START Data section

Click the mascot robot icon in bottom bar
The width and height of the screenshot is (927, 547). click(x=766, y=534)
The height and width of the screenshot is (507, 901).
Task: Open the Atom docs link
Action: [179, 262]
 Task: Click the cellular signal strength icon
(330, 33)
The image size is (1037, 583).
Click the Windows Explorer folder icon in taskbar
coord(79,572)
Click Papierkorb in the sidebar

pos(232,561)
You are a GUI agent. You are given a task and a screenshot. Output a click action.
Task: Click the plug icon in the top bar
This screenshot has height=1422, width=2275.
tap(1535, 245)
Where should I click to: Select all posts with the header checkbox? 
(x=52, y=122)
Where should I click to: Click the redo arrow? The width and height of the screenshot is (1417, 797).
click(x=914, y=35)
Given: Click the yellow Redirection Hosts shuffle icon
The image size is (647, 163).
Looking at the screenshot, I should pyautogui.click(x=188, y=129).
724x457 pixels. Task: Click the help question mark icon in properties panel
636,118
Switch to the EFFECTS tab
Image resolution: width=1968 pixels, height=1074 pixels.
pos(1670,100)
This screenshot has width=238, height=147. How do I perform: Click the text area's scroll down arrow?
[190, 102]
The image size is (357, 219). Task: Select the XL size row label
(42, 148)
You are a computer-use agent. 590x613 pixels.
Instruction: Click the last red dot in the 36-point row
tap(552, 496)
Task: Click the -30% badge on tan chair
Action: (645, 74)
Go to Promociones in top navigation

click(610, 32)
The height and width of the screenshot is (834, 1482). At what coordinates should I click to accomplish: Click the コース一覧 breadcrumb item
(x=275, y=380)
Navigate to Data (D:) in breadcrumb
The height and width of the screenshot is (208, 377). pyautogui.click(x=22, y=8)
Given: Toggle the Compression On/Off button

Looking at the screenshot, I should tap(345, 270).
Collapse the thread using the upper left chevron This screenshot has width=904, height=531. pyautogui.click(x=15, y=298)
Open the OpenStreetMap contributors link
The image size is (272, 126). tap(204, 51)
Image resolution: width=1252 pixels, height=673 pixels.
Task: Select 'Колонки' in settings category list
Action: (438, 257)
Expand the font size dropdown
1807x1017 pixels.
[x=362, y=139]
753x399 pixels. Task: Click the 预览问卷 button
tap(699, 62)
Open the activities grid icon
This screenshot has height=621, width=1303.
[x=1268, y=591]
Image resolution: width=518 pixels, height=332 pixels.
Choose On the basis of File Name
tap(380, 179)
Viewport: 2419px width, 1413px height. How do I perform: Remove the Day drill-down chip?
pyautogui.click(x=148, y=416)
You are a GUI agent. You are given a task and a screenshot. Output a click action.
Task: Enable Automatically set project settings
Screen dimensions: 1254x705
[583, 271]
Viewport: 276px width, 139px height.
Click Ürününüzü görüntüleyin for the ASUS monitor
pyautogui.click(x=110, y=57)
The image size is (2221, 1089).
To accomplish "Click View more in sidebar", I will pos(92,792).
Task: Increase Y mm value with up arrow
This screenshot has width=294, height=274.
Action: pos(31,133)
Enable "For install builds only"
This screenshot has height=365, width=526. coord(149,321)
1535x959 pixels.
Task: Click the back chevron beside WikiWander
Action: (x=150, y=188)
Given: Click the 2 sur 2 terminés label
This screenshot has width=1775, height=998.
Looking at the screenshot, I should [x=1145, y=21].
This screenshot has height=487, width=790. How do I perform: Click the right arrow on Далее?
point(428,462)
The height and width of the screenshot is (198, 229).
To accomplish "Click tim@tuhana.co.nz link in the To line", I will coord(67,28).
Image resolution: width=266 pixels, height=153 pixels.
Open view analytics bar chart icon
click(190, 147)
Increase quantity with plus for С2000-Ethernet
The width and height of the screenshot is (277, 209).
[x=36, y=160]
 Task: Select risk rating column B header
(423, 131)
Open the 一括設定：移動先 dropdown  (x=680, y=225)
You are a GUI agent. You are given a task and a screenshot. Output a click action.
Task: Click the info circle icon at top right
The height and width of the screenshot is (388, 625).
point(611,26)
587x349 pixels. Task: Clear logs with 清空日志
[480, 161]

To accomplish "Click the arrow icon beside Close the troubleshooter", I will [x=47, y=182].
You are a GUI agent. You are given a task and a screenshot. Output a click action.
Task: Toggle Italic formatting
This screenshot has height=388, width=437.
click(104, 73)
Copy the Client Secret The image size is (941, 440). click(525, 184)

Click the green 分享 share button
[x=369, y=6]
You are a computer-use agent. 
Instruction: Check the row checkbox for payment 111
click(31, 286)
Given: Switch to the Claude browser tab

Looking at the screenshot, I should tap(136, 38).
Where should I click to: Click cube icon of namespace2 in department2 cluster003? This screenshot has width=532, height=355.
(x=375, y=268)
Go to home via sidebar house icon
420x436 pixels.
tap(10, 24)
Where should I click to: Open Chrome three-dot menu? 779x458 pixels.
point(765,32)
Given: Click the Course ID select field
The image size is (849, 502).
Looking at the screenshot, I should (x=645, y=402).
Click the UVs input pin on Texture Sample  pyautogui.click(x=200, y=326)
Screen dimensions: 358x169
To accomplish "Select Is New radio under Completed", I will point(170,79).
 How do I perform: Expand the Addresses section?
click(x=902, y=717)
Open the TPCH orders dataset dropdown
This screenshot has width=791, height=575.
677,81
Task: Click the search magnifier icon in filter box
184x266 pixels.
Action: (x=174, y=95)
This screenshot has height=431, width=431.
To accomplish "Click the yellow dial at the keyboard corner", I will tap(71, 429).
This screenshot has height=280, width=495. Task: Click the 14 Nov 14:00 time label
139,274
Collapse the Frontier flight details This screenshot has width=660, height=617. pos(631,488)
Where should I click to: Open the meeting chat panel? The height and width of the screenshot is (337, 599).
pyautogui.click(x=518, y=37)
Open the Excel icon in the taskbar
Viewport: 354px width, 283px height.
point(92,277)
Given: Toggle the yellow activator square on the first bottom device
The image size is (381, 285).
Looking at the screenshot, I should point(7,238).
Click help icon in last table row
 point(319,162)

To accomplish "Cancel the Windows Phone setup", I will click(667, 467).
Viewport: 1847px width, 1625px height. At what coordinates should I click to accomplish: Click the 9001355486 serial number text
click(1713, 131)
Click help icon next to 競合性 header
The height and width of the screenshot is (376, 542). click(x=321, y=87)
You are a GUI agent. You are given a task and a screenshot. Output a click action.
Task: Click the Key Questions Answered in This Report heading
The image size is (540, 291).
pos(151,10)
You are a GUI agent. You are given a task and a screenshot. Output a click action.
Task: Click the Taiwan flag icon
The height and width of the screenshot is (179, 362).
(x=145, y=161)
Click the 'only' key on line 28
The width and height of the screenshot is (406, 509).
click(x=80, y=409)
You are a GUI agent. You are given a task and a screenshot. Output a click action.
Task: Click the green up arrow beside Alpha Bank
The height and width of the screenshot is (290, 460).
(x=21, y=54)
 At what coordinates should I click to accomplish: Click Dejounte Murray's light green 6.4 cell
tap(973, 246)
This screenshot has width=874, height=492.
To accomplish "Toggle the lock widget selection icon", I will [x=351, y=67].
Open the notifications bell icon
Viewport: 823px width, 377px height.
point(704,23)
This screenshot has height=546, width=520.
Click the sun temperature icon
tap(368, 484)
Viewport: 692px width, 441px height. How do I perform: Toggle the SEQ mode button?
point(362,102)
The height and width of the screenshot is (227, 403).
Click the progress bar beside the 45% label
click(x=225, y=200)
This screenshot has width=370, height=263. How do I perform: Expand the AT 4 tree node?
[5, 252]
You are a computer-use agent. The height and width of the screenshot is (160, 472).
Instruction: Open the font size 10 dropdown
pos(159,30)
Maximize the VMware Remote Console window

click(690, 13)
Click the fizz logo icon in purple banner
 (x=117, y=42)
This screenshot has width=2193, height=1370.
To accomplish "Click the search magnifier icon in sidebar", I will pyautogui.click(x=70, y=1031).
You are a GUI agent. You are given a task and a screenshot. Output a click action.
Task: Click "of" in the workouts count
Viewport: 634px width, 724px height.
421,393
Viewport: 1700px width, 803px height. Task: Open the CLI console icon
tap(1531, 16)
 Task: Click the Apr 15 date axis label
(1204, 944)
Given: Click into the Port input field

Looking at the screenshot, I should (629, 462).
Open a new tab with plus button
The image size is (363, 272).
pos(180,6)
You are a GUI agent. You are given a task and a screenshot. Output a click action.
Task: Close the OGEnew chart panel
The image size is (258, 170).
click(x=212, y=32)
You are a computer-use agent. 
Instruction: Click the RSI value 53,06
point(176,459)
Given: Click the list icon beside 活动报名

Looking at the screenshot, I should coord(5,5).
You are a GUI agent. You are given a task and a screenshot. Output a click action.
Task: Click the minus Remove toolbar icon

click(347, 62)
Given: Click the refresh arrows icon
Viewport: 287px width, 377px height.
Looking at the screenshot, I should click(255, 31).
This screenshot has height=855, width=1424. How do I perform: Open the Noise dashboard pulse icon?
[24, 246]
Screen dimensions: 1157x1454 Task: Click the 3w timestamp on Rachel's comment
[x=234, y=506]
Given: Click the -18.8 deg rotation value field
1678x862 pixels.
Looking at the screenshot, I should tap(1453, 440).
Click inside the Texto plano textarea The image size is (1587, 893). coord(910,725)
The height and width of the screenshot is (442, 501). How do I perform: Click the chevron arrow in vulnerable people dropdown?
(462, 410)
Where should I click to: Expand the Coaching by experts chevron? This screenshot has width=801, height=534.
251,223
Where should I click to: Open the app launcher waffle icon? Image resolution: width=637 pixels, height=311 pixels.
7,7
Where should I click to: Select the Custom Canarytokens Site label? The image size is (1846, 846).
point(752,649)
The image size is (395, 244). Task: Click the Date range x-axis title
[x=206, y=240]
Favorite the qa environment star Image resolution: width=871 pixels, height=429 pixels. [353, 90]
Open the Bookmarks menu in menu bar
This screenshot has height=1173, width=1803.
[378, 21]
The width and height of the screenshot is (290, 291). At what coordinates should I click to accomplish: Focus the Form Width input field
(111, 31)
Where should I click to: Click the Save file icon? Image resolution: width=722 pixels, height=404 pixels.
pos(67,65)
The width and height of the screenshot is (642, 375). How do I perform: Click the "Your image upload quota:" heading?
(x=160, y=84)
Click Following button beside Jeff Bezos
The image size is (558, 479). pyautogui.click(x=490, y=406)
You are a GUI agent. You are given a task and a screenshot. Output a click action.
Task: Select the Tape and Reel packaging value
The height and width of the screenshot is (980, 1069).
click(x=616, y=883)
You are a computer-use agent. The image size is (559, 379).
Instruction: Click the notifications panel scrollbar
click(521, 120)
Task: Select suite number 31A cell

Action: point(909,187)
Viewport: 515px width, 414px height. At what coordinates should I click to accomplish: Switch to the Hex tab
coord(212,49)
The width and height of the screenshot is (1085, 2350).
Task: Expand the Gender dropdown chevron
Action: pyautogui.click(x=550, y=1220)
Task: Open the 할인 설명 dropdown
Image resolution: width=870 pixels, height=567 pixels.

END Data section

**Given request**
Please recast the lines of the items above, from the first line through the line containing "(x=52, y=122)", as a Markdown table with the columns Row and Text. Give each line its own row and leave out blank lines.

**Output below**
| Row | Text |
|---|---|
| 1 | Click the mascot robot icon in bottom bar |
| 2 | The width and height of the screenshot is (927, 547). click(x=766, y=534) |
| 3 | The height and width of the screenshot is (507, 901). |
| 4 | Task: Open the Atom docs link |
| 5 | Action: [179, 262] |
| 6 |  Task: Click the cellular signal strength icon |
| 7 | (330, 33) |
| 8 | The image size is (1037, 583). |
| 9 | Click the Windows Explorer folder icon in taskbar |
| 10 | coord(79,572) |
| 11 | Click Papierkorb in the sidebar |
| 12 | pos(232,561) |
| 13 | You are a GUI agent. You are given a task and a screenshot. Output a click action. |
| 14 | Task: Click the plug icon in the top bar |
| 15 | This screenshot has height=1422, width=2275. |
| 16 | tap(1535, 245) |
| 17 | Where should I click to: Select all posts with the header checkbox?  |
| 18 | (x=52, y=122) |